Given exercise 1 →
In the Clark family history, who was to receive William Clark's smith tools?

Text section →

Aug 3, 2019

The Clark Side of our Farrell Line




Salem Wallace Clark was my great grandfather, the father of Emma Allie Clark Farrell, mother of my dad, Ottis R. Farrell.  He successfully farmed land a few miles north of Madison, Missouri. (I have visited the farm.) Salem appears to have had a good deal of influence  on my dad who called him "Pap" and mentioned him often, especially as dad taught me to make primitive toys  - sling shots, willow whistles and so forth. "Pap said this ... showed me how to...etc."

Salem was the son of Meredith Clark (b. 1809 in Garard County, Ky. and died 1894 in Monroe County, Mo.).  He was the grandson of  William Clark.

William left us with a recorded will, a rare revelation hinting at how some of our people lived. (I find almost nothing similar from the Farrell side.) William's Find-A-Grave entry reads:





William purchased 150 acres of land in Garrard County, KY in 1816. The land was located on the water of the White Lick Fork of Paint Lick Creek. It appears that this land was eventually sold by the heirs of William Clark in 1839. William made a will dated June 2, 1822 in which were mentioned his father John Clark, his mother Milly Clark, his wife Sarah, and his sons John, Meredith, George and William. The will was recorded in July, 1822.


The will left his father John and his mother Milly the plantation where they lived including the farm with 40 acres of land, also half of the horse mill, likewise the sugar camp that they now make use of during their material lives. To his wife Sarah the balance of his plantation during her material life and after her death the property to be sold and equally divided among all his children except his oldest son John who is to only have $10 of his estate. His wife is also to have all his cattle, hogs and sheep, but the colt his son Meredith is to have. His wife is to have the household and kitchen furniture and at her death it is to be sold and divided among all his children except John. His son George is to have all his smith tools, and his son John is to have his whip saw. After the death of John and Milly Clark the 40 acres of land should be sold and William's two youngest sons, Meredith and William, should have $15 each more than the rest as an extra, the balance of the money to be divided equal with them and all the rest of his children. His wife is also to have one log cabin, two axes and one iron (?). The witnesses to the will were Coleman Haley and John D. Stephens. Burial site unknown, but buried in Garrard County, Kentucky.

Given exercise 2 →
Quote the listing below from the line with "This screenshot has height=1080, width=1920." to the line with "so click(x=1226, y=567).".

Entries supplied →
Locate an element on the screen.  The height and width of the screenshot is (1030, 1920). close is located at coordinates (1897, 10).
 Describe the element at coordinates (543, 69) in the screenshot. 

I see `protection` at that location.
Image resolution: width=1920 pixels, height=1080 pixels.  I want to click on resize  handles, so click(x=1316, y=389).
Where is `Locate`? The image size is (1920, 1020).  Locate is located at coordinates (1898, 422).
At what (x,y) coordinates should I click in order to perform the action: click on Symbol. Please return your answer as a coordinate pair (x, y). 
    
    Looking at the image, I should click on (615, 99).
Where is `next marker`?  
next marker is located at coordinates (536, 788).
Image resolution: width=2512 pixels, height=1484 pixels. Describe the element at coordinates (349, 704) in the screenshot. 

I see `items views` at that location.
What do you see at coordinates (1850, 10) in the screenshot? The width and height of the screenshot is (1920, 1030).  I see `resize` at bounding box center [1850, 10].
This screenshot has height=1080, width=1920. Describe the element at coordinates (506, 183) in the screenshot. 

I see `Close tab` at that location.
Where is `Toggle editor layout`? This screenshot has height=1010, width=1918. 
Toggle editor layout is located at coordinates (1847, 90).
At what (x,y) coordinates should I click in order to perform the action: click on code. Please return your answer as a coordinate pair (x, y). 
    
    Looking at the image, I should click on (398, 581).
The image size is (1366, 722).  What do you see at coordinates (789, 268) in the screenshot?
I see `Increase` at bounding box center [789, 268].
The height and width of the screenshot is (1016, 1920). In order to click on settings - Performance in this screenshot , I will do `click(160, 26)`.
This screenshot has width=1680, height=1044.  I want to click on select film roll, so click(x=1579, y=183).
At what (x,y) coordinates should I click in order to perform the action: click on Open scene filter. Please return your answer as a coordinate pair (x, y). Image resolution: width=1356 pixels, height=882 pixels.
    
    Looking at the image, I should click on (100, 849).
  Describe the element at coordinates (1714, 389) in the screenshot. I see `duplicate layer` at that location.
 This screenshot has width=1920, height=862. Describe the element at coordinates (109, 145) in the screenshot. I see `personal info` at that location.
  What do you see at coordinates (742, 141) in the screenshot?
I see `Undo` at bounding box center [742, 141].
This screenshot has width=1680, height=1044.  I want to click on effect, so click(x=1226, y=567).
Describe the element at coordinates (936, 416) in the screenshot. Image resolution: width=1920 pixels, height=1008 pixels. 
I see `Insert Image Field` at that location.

Response 1 →
His son George.

Response 2 →
This screenshot has height=1080, width=1920. Describe the element at coordinates (506, 183) in the screenshot. 

I see `Close tab` at that location.
Where is `Toggle editor layout`? This screenshot has height=1010, width=1918. 
Toggle editor layout is located at coordinates (1847, 90).
At what (x,y) coordinates should I click in order to perform the action: click on code. Please return your answer as a coordinate pair (x, y). 
    
    Looking at the image, I should click on (398, 581).
The image size is (1366, 722).  What do you see at coordinates (789, 268) in the screenshot?
I see `Increase` at bounding box center [789, 268].
The height and width of the screenshot is (1016, 1920). In order to click on settings - Performance in this screenshot , I will do `click(160, 26)`.
This screenshot has width=1680, height=1044.  I want to click on select film roll, so click(x=1579, y=183).
At what (x,y) coordinates should I click in order to perform the action: click on Open scene filter. Please return your answer as a coordinate pair (x, y). Image resolution: width=1356 pixels, height=882 pixels.
    
    Looking at the image, I should click on (100, 849).
  Describe the element at coordinates (1714, 389) in the screenshot. I see `duplicate layer` at that location.
 This screenshot has width=1920, height=862. Describe the element at coordinates (109, 145) in the screenshot. I see `personal info` at that location.
  What do you see at coordinates (742, 141) in the screenshot?
I see `Undo` at bounding box center [742, 141].
This screenshot has width=1680, height=1044.  I want to click on effect, so click(x=1226, y=567).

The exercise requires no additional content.